From the same era, Turks have gracefully carried literature and music created in Turkish Language (folk literature), by poets much closer to their own hearts.. We now come to realize that, that the latter was the part of Turkish literature which carried universal messages anyway, observing the the comperative interest non-Turks show to each group, respectively. Anyone you know reading Nedim nowadays ? Karacaoğlan is well known in all circles of international literature.

Who is ignoring what culture and language ? Even  at the time those Ottoman junk were written by so called great poets who totally despised Turkish language,  95% of Anatolians never read them.

 



Edited (9/19/2012) by AlphaF

9.       Umut_Umut
485 posts
 19 Sep 2012 Wed 02:57 pm

 

Quoting AlphaF

 

 

The rightfully ignored part of Ottoman legacy are worhless poems (elite junk) in Arabic and Persian languages, with no universal value what so ever.

From the same era, Turks have gracefully carried literature and music created in Turkish Language (folk literature), by poets much closer to their own hearts.. We now come to realize that, that the latter was the part of Turkish literature which carried universal messages anyway, observing the the comperative interest non-Turks show to each group, respectively. Anyone you know reading Nedim nowadays ? Karacaoğlan is well known in all circles of international literature.

Who is ignoring what culture and language ? Even  at the time those Ottoman junk were written by so called great poets who totally despised Turkish language,  95% of Anatolians never read them.

 

 

I agree with you Alpha. But i think you got me wrong. Who ignored self culture and language are the ones who wrote poems which can not be understood by the their grandchildren right now.

For example this poem was written in 1900s and i am sure just a very few part of population can get what it means. And it is not our fault but his.

And i am sorry if it is Turkish, i dont know Turkish.

                     "Ey cism-i latif hâba râm ol;
                     Âsûde-i zulmet-i garâm ol;
                     Rûhun gibi mâil-i hırâm ol;
                        Zîb-âver-i menzil-i merâm ol." 

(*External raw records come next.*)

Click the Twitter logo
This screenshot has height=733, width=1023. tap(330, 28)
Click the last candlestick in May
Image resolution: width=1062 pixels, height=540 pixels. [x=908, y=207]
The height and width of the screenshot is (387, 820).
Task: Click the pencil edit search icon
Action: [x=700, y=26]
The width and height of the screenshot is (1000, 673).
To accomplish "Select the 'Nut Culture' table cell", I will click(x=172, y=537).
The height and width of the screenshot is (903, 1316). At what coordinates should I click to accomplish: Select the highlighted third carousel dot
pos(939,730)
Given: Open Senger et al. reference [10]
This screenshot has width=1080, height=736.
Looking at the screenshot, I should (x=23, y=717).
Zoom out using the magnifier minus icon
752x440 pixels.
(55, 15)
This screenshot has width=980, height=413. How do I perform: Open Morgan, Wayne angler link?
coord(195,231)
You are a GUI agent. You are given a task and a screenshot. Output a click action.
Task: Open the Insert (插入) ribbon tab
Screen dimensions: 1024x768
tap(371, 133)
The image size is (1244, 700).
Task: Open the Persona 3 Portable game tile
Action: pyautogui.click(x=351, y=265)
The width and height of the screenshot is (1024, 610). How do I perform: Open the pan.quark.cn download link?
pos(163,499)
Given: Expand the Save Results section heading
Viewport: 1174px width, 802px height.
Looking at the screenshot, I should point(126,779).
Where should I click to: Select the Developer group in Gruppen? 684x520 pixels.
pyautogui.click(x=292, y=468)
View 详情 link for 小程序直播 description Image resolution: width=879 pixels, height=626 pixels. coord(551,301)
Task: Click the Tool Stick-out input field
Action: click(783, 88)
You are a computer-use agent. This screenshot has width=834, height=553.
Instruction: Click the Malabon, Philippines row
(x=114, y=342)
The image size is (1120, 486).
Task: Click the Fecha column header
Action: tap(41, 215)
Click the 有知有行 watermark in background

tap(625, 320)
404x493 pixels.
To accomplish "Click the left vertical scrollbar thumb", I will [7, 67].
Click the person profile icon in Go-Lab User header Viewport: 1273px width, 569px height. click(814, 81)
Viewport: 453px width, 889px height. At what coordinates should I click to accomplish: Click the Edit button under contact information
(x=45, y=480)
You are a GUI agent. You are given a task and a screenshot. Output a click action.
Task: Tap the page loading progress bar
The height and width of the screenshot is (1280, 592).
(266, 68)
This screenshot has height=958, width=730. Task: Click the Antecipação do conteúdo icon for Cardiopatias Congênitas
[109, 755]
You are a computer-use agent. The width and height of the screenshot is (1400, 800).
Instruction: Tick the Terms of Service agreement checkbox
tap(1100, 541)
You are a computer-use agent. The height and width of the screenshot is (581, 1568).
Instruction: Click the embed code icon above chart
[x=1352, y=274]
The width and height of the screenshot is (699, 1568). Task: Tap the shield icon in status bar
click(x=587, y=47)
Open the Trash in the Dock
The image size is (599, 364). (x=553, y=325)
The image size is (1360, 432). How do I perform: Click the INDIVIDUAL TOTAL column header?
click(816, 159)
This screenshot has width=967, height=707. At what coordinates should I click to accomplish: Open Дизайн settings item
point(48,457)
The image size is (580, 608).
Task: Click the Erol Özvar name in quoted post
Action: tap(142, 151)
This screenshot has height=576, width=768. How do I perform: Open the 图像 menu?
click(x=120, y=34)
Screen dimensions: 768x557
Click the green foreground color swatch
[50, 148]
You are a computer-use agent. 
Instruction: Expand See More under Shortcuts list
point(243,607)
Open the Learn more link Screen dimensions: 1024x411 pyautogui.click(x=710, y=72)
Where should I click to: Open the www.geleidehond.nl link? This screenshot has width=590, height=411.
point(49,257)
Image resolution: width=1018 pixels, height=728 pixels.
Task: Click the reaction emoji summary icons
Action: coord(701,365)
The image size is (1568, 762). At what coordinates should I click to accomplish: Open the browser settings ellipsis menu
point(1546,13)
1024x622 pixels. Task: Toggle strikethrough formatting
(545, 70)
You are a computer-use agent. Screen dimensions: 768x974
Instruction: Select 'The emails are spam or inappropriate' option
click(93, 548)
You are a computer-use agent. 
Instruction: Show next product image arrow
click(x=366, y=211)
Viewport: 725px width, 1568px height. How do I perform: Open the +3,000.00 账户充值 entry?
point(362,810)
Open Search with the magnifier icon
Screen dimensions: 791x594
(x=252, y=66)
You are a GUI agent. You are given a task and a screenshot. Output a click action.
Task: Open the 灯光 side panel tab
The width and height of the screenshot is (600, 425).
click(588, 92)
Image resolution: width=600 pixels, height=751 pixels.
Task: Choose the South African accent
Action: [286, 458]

And this is a poem from 1200s written by the great poet Yunus Emre. And i am sure all can understand it since it is Turkish.

 

Ne varlığa sevinirim,

Ne yokluğa yerinirim,

Aşkın ile avunurum,

Bana seni gerek seni.

 

 

 

10.       Umut_Umut
485 posts
 19 Sep 2012 Wed 03:05 pm

 

Quoting Abla

Is it in Turkish also that new loanwords have their special use in professional language? For instance, takıntı could be used in everyday speech but obsesyon by psychiatrists.

 

 As far as i know, medicine and  law have their own loan words which can not be understood by the population. And also most professionals use loanwords not to be professional but to be seen professional.